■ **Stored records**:
╔══

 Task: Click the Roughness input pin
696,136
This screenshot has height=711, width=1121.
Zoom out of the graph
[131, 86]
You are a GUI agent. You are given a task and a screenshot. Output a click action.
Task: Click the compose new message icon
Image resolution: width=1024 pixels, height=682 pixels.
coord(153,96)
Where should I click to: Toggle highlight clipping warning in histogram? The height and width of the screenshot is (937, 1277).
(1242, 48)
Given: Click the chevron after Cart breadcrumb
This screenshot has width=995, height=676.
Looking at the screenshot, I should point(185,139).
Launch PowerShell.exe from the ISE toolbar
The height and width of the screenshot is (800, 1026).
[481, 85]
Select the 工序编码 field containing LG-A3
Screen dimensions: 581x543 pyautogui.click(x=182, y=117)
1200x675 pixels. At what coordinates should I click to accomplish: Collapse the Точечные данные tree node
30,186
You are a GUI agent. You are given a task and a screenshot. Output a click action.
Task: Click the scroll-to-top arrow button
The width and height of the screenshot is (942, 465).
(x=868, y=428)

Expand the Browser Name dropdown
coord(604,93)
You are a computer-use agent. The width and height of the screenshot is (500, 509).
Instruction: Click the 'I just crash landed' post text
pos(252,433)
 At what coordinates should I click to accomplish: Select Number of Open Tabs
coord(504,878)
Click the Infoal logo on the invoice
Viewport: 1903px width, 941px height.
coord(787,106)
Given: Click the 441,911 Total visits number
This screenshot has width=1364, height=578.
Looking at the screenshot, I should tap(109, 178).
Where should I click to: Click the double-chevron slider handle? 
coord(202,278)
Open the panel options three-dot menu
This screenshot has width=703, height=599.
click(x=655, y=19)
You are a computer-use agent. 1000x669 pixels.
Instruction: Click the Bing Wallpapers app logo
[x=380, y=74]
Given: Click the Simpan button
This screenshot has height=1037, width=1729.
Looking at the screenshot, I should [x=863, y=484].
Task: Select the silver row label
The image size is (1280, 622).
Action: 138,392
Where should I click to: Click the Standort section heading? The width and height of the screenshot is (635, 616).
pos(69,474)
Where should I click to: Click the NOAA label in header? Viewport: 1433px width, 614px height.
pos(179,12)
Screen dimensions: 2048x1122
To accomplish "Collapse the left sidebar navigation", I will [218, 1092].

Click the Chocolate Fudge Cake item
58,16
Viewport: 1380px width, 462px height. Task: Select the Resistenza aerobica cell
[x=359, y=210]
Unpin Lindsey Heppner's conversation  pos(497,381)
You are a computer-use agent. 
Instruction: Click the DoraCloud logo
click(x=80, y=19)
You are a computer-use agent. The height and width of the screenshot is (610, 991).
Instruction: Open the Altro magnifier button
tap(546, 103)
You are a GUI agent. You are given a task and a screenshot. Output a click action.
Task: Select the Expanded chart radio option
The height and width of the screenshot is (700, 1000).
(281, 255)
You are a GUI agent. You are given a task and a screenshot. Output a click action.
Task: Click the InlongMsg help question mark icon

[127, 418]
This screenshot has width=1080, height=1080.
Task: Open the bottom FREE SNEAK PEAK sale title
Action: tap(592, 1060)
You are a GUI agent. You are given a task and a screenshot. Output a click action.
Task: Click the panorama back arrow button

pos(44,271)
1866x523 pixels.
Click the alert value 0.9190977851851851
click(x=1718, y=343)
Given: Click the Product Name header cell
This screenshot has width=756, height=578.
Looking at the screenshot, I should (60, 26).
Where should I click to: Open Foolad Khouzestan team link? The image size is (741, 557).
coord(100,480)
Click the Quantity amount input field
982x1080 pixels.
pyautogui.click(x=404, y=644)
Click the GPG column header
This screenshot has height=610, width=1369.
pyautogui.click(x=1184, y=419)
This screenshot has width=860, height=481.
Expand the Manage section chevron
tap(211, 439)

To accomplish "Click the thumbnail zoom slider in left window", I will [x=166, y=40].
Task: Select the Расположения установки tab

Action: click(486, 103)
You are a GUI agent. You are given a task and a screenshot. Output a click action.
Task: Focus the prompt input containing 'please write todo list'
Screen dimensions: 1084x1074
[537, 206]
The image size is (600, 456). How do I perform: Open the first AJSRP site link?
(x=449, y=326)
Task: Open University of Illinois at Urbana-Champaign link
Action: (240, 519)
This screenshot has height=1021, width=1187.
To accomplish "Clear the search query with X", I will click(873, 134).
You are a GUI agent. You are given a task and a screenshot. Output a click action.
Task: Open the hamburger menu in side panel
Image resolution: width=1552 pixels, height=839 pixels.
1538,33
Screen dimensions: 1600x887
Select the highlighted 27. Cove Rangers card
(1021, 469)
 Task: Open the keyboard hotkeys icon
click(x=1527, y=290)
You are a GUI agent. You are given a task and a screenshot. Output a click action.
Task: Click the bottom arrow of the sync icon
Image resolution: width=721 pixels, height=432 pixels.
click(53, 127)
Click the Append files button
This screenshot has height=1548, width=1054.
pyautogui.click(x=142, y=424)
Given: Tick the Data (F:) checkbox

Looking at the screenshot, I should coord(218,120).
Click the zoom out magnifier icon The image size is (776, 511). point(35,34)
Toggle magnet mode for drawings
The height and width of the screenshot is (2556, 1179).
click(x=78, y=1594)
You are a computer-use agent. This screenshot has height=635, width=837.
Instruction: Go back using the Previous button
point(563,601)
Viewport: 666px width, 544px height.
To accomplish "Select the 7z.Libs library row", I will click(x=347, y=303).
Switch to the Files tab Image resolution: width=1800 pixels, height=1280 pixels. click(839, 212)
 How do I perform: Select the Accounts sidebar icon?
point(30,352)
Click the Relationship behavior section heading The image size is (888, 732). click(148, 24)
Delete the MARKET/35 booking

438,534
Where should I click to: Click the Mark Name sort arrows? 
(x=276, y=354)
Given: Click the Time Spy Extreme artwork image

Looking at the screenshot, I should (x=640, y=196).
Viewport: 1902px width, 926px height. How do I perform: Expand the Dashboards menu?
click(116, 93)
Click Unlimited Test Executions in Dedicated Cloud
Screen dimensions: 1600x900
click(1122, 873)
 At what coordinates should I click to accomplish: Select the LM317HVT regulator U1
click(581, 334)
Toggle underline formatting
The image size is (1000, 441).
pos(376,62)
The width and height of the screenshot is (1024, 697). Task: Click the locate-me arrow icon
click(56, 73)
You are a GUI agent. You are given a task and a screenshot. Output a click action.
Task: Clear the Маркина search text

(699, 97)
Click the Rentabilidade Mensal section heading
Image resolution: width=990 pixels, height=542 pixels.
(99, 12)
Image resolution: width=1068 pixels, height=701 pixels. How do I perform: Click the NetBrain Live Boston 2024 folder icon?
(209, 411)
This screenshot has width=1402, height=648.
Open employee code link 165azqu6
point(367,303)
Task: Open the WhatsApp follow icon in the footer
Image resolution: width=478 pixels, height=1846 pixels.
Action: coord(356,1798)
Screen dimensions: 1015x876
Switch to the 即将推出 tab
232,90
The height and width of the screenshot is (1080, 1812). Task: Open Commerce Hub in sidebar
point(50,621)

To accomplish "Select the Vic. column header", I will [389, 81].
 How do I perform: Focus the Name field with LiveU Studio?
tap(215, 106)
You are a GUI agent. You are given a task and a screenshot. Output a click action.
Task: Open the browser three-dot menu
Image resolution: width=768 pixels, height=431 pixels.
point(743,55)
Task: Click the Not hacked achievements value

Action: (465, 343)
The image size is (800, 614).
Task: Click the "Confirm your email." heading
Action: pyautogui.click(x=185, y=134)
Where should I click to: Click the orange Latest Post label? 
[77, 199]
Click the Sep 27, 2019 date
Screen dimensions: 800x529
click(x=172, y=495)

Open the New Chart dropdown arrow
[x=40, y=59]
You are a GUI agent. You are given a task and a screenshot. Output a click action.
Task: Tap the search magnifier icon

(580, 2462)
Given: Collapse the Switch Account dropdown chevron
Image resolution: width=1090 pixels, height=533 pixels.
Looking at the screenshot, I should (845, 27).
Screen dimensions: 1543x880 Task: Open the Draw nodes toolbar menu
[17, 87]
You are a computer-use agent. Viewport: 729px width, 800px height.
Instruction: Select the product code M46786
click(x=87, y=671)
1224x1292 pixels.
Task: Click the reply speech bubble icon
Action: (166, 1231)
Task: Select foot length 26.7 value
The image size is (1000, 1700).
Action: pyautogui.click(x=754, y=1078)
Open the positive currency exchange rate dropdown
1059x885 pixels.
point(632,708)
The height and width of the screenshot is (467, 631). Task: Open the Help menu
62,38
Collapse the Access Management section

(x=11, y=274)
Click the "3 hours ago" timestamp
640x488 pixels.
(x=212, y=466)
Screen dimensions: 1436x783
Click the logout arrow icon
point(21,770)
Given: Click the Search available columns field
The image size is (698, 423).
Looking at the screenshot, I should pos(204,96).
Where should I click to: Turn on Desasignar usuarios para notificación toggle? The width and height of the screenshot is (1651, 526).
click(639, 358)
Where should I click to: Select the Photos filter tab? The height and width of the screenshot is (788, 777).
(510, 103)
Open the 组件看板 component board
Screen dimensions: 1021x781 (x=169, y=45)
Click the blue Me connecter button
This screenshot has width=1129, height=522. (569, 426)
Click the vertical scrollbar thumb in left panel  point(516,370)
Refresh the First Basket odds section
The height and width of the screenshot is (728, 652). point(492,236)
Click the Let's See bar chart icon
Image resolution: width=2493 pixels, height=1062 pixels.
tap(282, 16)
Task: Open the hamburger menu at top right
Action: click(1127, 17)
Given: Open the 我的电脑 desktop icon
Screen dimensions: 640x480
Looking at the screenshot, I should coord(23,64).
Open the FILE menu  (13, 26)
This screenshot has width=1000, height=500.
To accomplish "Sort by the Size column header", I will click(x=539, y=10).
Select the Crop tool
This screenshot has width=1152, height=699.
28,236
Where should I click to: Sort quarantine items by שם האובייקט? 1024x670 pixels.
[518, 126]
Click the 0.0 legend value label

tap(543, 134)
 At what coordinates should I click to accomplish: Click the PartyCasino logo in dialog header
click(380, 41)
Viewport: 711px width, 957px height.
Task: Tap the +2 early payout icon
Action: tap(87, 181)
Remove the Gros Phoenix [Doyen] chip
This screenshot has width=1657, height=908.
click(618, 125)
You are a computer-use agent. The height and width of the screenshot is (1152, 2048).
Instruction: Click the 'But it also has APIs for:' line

╚══

■ **Task**: What are the lines of the data above that include the string "will"? Copy them.

■ **Completed exercise**:
To accomplish "Collapse the left sidebar navigation", I will [218, 1092].
To accomplish "Click the thumbnail zoom slider in left window", I will [x=166, y=40].
To accomplish "Clear the search query with X", I will click(873, 134).
To accomplish "Select the 7z.Libs library row", I will click(x=347, y=303).
To accomplish "Select the Vic. column header", I will [389, 81].
To accomplish "Sort by the Size column header", I will click(x=539, y=10).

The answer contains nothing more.